Die Aufsichtsratstätigkeit ist folglich wesentlich umfassender als es der kurze Interviewschnipsel vermuten läßt.

Was bedeutet das für die Tätigkeit eines Stiftungsrates?

Anders als bei der Aktiengesellschaft gibt es für einen Stiftungsrat bekanntlich keine gesetzlichen Regelungen. Der Umfang der Rechte und Pflichten eines Aufsichtsrates hängt damit in erster Linie von der betreffenden Regelung in der Stiftzungssatzung ab. Typischerweise hat ein Stiftungsrat anch der Stiftungssatzung dieselben Aufgaben wie der Aufsichtsrat einer Aktiengesellschaft.

  • Der Stiftungsrat bestellt den Vorstand und beruft ihn ggf. ab.
  • Er überwacht und kontrolliert den Vorstand. Er entscheidet über wesentliche Geschäfte, die der Vorstand ihm vorschlägt (Vermögensanlage, Förderungsbereiche, Umzug der Stiftung, ...).
  • Er gibt die Grundrichtung der Tätigkeit der Stiftung innerhalb der Satzungsvorgaben vor (Strategie).
  • Er berät und er motiviert den Vorstand.

Jetzt wird sicher mancher fragen, ob das überhaupt ehrenamtlich zu erledigen ist. Ich meine, bei größeren Stiftungen und den dortigen Aufgaben und der dortigen Verantwortung sicherlich nicht. Größere Stiftungen verfügen idR auch über ausreichende Mittel zur Bezahlung ihrer Organe.

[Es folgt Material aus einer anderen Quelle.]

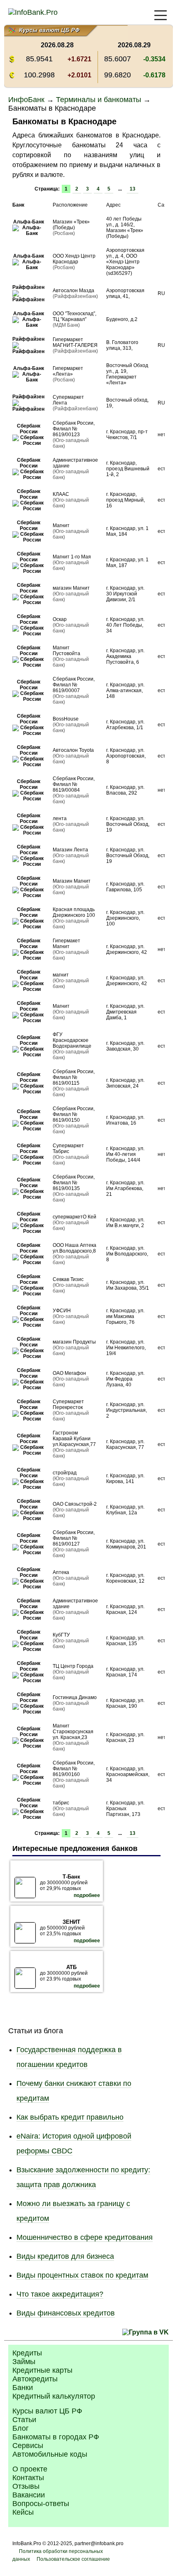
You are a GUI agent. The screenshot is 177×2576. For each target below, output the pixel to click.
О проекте (29, 2469)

Was eine angemessene Vergütung ist, läßt sich nur anhand der Gegebenheiten des jeweiligen Falles beantworten. Selbst in der Wirtschaftswelt werden die Aufgaben und die Verantwortung eines Aufsichtsrates und die sich daraus ergebende angemessene Vergütung häufig unterschätzt. Kleinere Stiftungen, bei denen oft ein Stiftungsrat auch sinnvoll ist, werden in aller Regel nicht über ausreichende Mittel für dessen angemessene Vergütung verfügen.